While these statistics indicate an upward swing of opportunity and recognition for the talent of the female advisor, they are equally as indicative of the emergence of a new trend in financial services. The fact is, the uptick in female advisors in top positions is less a reflection of the female advisors, who were always talented and capable of those jobs, and more of the changing ethos within the culture of the financial services firms themselves. What is most important is the fact that firms are valuing, attracting, recruiting and retaining female financial advisors for the right reasons. The firms which have most heavily invested in recruiting female talent tend to be those firms which have embraced diversity at multiple levels of their organization. Further, firms which support and encourage female advisors rising in the ranks have a demonstrated management style based on inclusion and leadership. These philosophies are strategically advantageous and have the ability to poise these firms for significant growth when executed properly.
Consider first the importance of diversity and its impact within an organization. Companies actively supporting women advisors as leaders tend to not just be diverse in their advisor teams, but also within their client base and product and service offerings as well. It is simply logical that customers will want to work with firms comprised of advisor talent who understand all aspects of their personal situations, from lifestyle needs and current financial goals to retirement and estate planning. By way of example, a study by Econsult Solutions, as reported in The Economist, recorded that 62% of women would be open to switching advisors in order to best achieve their investment goals as compared to 44% of men. Additionally, according to a Merrill Lynch study, women make it a point to educate themselves about their finances with 70% reviewing their bank accounts once a week or more and 53% having an emergency fund. Also in the same Merrill Lynch report, 41% of women say their biggest financial regret is not investing more.
A diverse group of advisors naturally draws, and will be reflected in, their diverse group of clients who are eager to work with a team that is not just knowledgeable but truly empathetic and customer-centric when it comes their focus. This, subsequently, trickles down into the firm’s products and services, which will need to be robust and varied in order to address the differing needs of their client segments.
Another key factor proving advantageous to firm’s recruiting female advisors can be found in their other recruiting efforts and strategic plans. Many of these firms have forward-thinking recruiting strategies when it comes to other advisor demographics. While there are plenty of firms focused on recruiting and hiring young advisors, firms should also have a sub-set focused on recruiting younger female advisors. Further, these firms tend to actively support their advisors, be it through technology, an open-door management style, or a discerning eye towards emerging resources and their most efficient integration.

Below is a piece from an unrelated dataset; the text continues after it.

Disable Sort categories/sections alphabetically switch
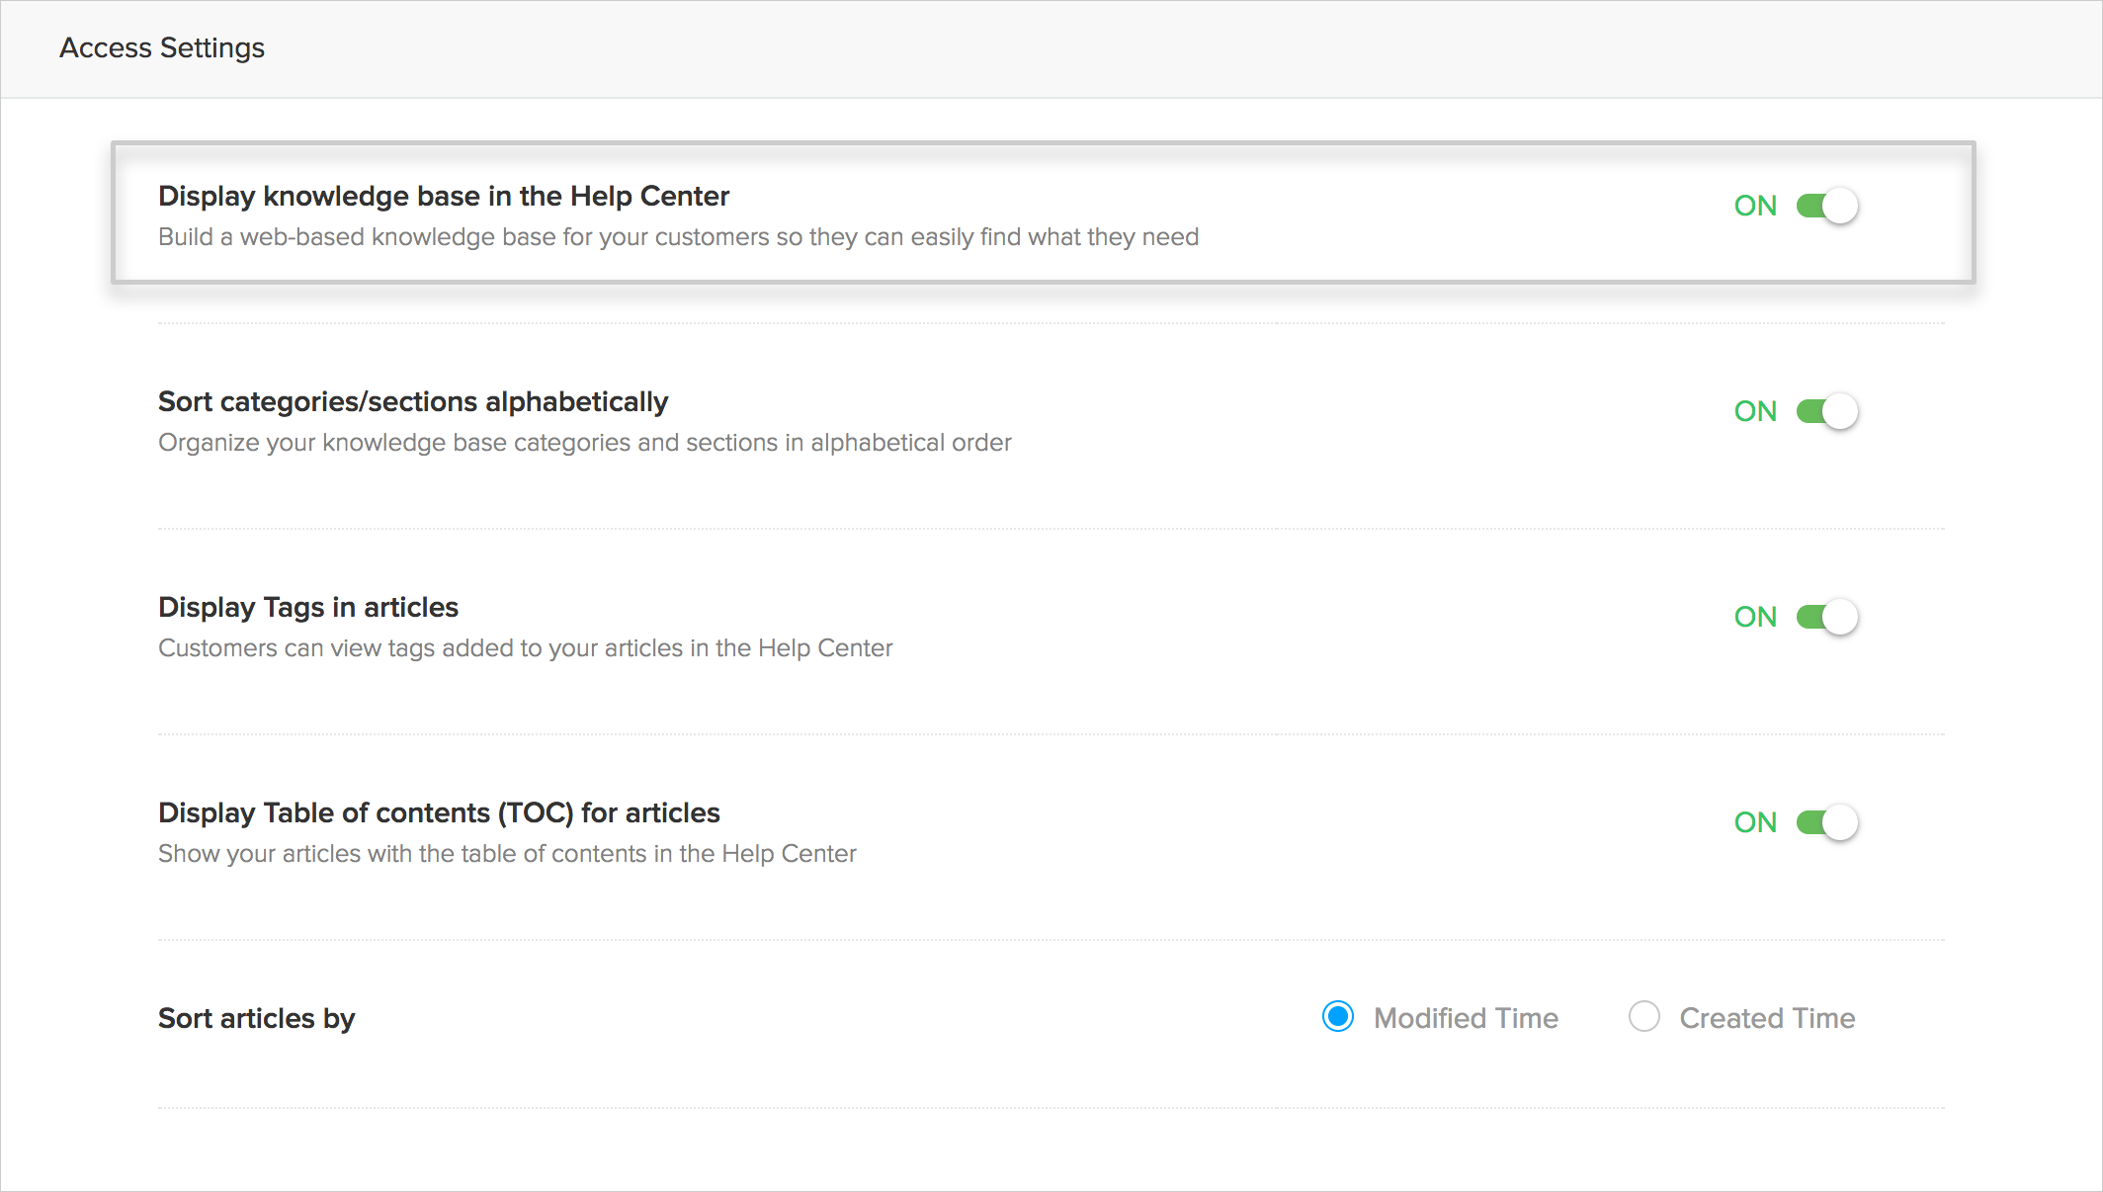 1827,411
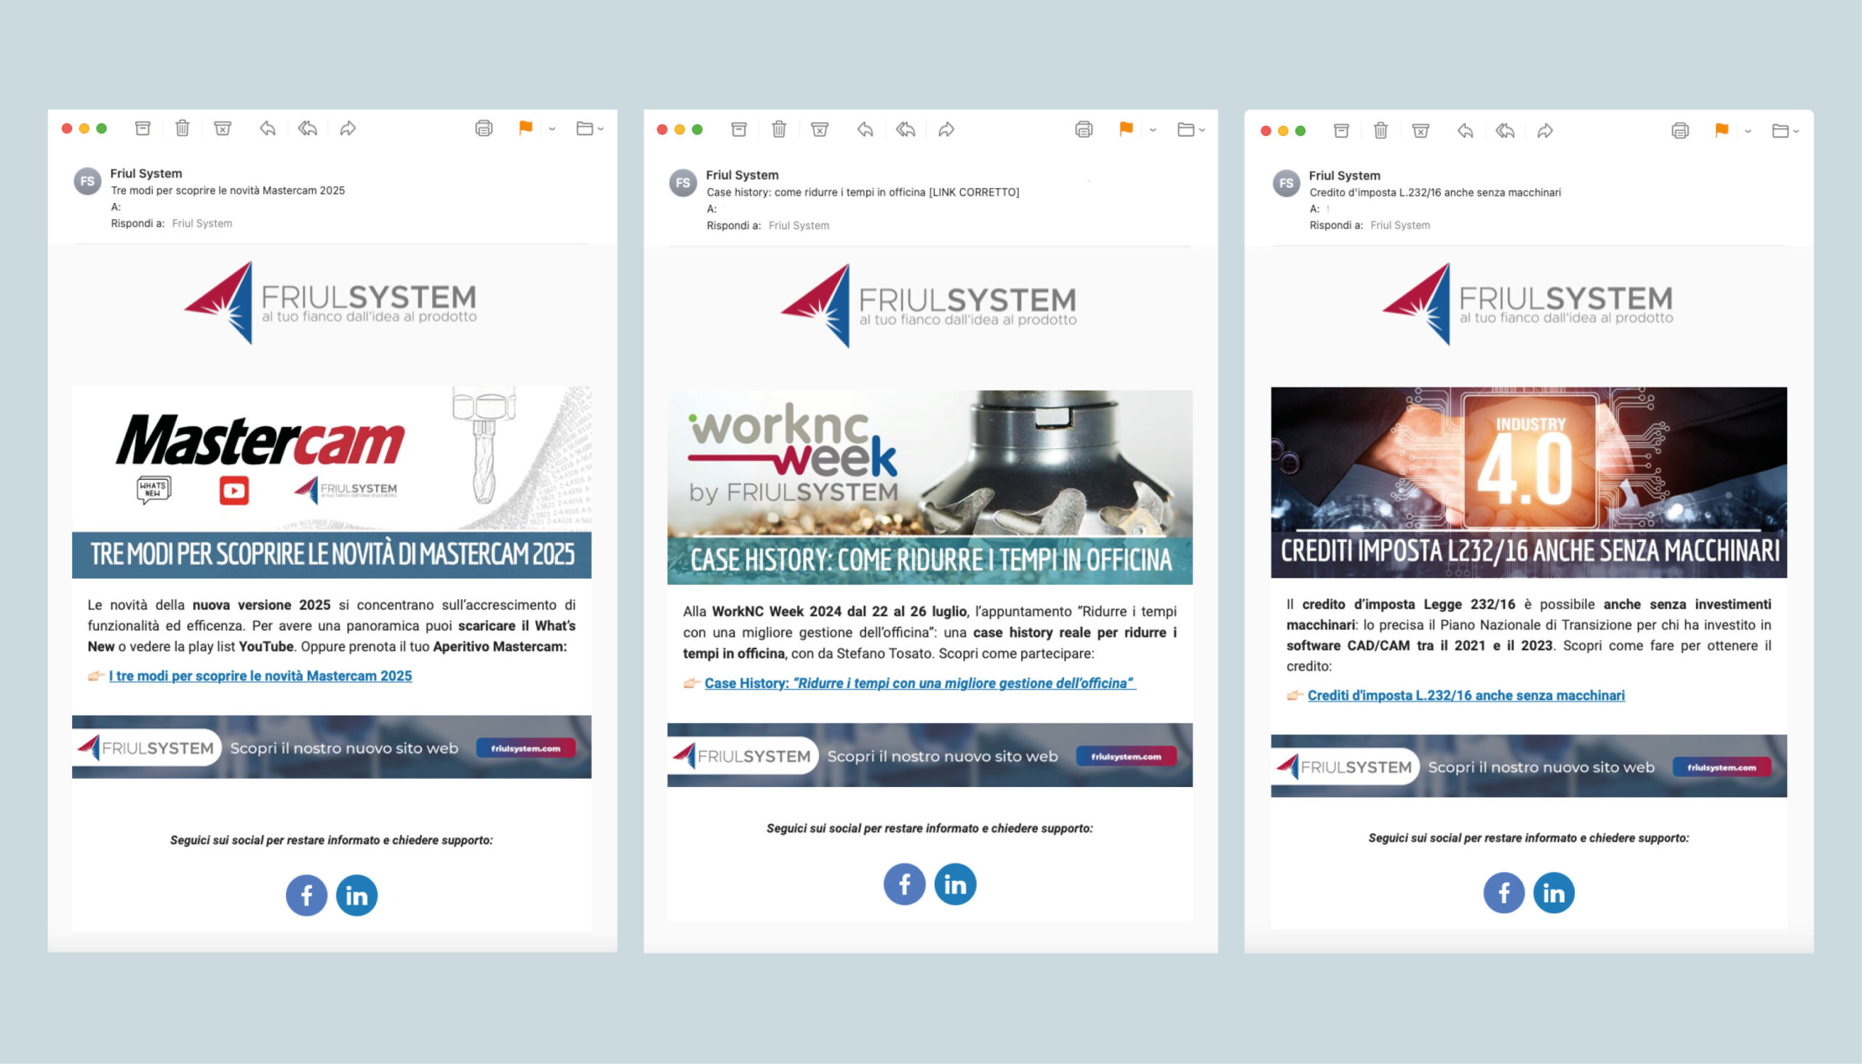Click friulsystem.com button in WorkNC email banner
Image resolution: width=1862 pixels, height=1064 pixels.
coord(1126,756)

These characteristics lead to not only positive corporate culture, but a strong market position as they are indicative of efficiency, positive brand image, and scalability.
While hiring, recruiting, and promoting female advisors is an excellent way to build a more diverse firm, it is important that firms also look at developing programs to help male advisors better understand the female investor. There are many women investors that don’t have an affinity to a male or female advisor, but rather to the most qualified advisor that understands her needs today and tomorrow. Many firms miss the mark by only promoting female investors to female advisors, and subsequently gearing their programs toward that philosophy. This is the wrong approach if true success with female investors is the goal. In order for firms to win the business of the female investor, they need to make certain all of their advisors, not just the female advisors, understand the unique difference between their male and female clients.
The dawn of a new day has begun in financial services and it is one where those firms who walk the walk and talk the talk throughout every aspect of their organization will be the ones who succeed. Both advisors and customers are tired of beleaguered corporate brand images, ivory tower thinking, and disengaged client relationships. Those firms on the forefront of recruiting diversity will prove to be a shining example of how investing in the success of every advisor will result in the tangible rewards of a positive firm culture, stellar market image, and growing and sustainable bottom-line.